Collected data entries
⁂

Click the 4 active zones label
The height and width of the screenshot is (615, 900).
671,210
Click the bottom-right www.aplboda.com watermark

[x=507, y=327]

⁂

◆ TASK TO CARRY OUT: Repeat all of the records above word for word.

◆ WRITTEN RESPONSE:
Click the 4 active zones label
The height and width of the screenshot is (615, 900).
671,210
Click the bottom-right www.aplboda.com watermark

[x=507, y=327]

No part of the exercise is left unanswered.